> **EXTRAIT RETENU**
====================

CA Paris, Pôle 5 ch. 4, 19 avril 2017, n° 15-13790

PARIS

Arrêt

Confirmation

PARTIES

Demandeur :

Le Scaon , Jeanna (SARL) , Soret (ès qual.)

Défendeur :

Gant France (SASU)

COMPOSITION DE LA JURIDICTION

Président :

Mme Luc

Conseillers :

Mme Mouthon Vidilles, M. Thomas

Avocats :

Mes Bruézière, Leyer, Bourayne, Rousseau

T. com. Paris, du 7 mai 2015

7 mai 2015

FAITS ET PROCÉDURE

La société Jeanna a conclu le 2 février 2011 un contrat de commission-affiliation avec la société Gant France (ci-après Gant), avec effet au 1er mars 2011, pour la commercialisation, à titre exclusif, des produits Gant, pour une durée initiale de trois ans, avec tacite reconduction d'année en année. Ce contrat prévoyait l'ouverture d'une boutique d'une surface de 120 m² située au 25 rue de Siam, à Brest.

Préalablement, le 12 mai 2010, Monsieur Le Scaon, le gérant de la société Jeanna, a signé l'accusé de réception attestant avoir reçu les informations pré-contractuelles dans un document joint comprenant seize pages et trois annexes, y compris le projet de contrat.

Il a créé la société Jeanna le 12 octobre 2010, pour pouvoir signer son bail le 13 octobre 2010. Cette société exploitait deux magasins : d'une part l'activité " Gant " dans des locaux situés 25 rue de Siam à Brest ; d'autre part l'activité " Suite 341 ", dans un local contigü au précédent à la même adresse.

Elle a démarré son activité au mois de mai 2011. Par courrier du 26 juillet 2012, le conseil de la société Jeanna portait à la connaissance de la société Gant France que son activité était " structurellement déficitaire ". Il exposait que le prévisionnel établi par Monsieur Le Scaon sur la base des éléments chiffrés communiqués par les services financiers de la société Gant France et validé par ces mêmes services révélait " une grave erreur d'appréciation sur l'étude du marché brestois ". En effet, le chiffre d'affaires attendu la première année selon le prévisionnel était de 600 000 € TTC. Or le chiffre d'affaires ramené à 12 mois réalisé par la société Jeanna avoisinait 320 000 € TTC, soit une différence de 47 % avec le prévisionnel.

Par lettre recommandée du 26 octobre 2012, la société Jeanna a résilié le contrat de commission-affiliation, en sollicitant que le préavis de six mois initialement prévu au contrat soit ramené à quatre mois, afin que le contrat puisse prendre fin dès le 28 février 2013, soit " après la période des soldes d'hiver ".

====================

> **DONNÉES BRUTES**
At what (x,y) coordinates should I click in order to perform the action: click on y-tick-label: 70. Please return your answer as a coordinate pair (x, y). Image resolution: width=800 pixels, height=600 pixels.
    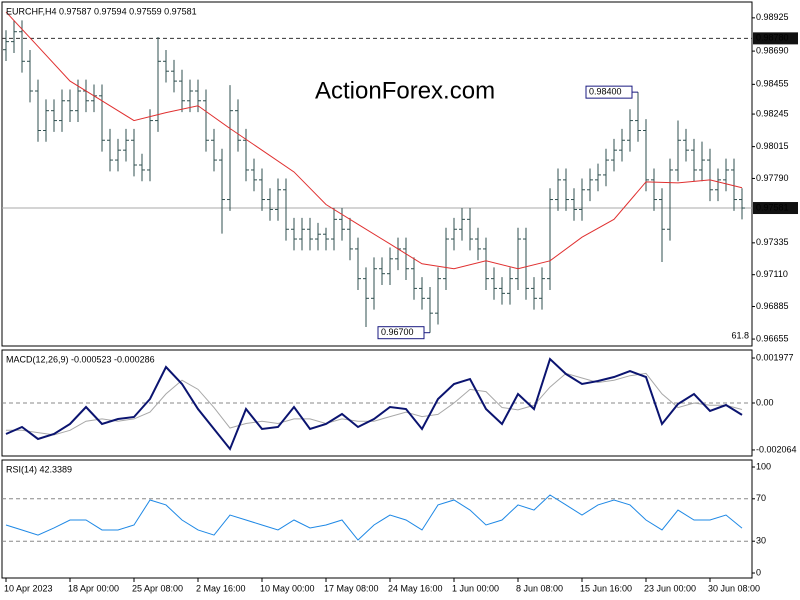
    Looking at the image, I should click on (761, 498).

====================

> **CONSIGNE DE TRAVAIL**
Prolongez l'arrêt sur le litige entre la société Jeanna et Gant France à la suite de sa dernière phrase, qui porte sur la résiliation du 26 octobre 2012.

> **PARTIE RÉPONSE**
Par lettre du 6 novembre 2012, la société Gant a accepté ce délai de préavis réduit, tout en rappelant néanmoins à la société Jeanna que la rupture anticipée de ce contrat lui causait un préjudice de 110 000 € HT, une mise en fabrication ayant en effet été lancée en août 2012 pour la collection printemps/été 2013 à destination de sa boutique. Elle acceptait, à titre commercial et sans aucune reconnaissance de responsabilité, de rembourser à la société Jeanna le droit d'entrée d'un montant de 12 000 euros et de réaliser un chiffrage de reprise partielle des meubles et de la décoration avec une décote. Elle refusait de participer de quelque façon que ce soit à la perte d'exploitation invoquée par la société Jeanna.

Par message électronique du 6 février 2013, la société Jeanna a relancé la société Gant, afin que la livraison de la collection printemps/été 2013 lui soit livrée, lui rappelant à cette occasion que " le contrat, faute d'accord entre nous court, jusqu'au 30 avril 2013, et, doit pleinement s'exécuter jusqu'à son terme ".

Par lettre du 6 février 2013, la société Gant a proposé que le délai de préavis du contrat de commission-affiliation soit prorogé au 31 août 2013, soit après la période des soldes d'été, ce qui a été accepté par la société Jeanna.

Le contrat de commission-affiliation a pris fin le 31 août 2013 et un inventaire contradictoire a été effectué le 2 septembre 2013.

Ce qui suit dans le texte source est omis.